#### Try it
Copy out all the lines in the records that include the word "agent".

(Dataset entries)
Segment Open

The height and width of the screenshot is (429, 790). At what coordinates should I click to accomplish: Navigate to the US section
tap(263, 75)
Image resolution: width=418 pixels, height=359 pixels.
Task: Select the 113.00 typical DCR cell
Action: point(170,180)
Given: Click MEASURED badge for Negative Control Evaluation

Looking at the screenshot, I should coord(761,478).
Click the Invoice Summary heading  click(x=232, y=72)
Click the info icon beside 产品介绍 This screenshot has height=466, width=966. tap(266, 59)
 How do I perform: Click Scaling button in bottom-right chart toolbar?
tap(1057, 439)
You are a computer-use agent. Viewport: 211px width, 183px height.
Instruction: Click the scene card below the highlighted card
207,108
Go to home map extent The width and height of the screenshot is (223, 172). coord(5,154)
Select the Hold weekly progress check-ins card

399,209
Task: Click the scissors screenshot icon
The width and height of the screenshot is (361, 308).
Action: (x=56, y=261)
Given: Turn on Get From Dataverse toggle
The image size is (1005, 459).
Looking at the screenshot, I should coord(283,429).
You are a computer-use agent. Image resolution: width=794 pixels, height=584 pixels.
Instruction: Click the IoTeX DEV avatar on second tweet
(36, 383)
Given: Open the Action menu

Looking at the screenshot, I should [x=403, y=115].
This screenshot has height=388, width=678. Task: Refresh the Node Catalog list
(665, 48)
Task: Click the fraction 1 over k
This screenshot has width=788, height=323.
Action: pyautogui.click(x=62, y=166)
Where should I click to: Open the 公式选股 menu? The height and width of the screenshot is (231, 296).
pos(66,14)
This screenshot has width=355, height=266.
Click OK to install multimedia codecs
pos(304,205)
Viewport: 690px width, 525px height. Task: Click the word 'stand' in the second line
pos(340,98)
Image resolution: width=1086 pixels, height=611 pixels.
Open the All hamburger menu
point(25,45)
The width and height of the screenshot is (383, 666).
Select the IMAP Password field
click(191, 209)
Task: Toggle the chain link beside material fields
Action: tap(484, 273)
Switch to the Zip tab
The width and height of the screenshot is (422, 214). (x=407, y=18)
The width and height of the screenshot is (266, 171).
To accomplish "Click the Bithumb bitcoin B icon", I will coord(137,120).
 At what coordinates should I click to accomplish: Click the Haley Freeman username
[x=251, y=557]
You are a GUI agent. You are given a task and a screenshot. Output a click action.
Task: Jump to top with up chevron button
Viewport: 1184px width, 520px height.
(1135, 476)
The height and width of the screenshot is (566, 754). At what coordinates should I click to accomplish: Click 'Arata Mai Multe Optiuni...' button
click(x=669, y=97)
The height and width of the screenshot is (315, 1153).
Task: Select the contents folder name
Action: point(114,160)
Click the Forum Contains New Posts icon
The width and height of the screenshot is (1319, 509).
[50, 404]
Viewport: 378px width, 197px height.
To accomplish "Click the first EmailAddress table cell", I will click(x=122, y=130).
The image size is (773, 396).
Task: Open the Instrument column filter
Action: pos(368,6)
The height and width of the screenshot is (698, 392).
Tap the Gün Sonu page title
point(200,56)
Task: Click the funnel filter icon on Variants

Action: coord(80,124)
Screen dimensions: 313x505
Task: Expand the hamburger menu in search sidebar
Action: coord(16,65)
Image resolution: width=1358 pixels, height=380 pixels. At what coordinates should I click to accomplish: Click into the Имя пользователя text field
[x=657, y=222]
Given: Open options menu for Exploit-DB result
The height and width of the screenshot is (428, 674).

Segment Closed

#### Response area
You are a computer-use agent. Viewport: 211px width, 183px height.
You are a computer-use agent. Image resolution: width=794 pixels, height=584 pixels.
You are a GUI agent. You are given a task and a screenshot. Output a click action.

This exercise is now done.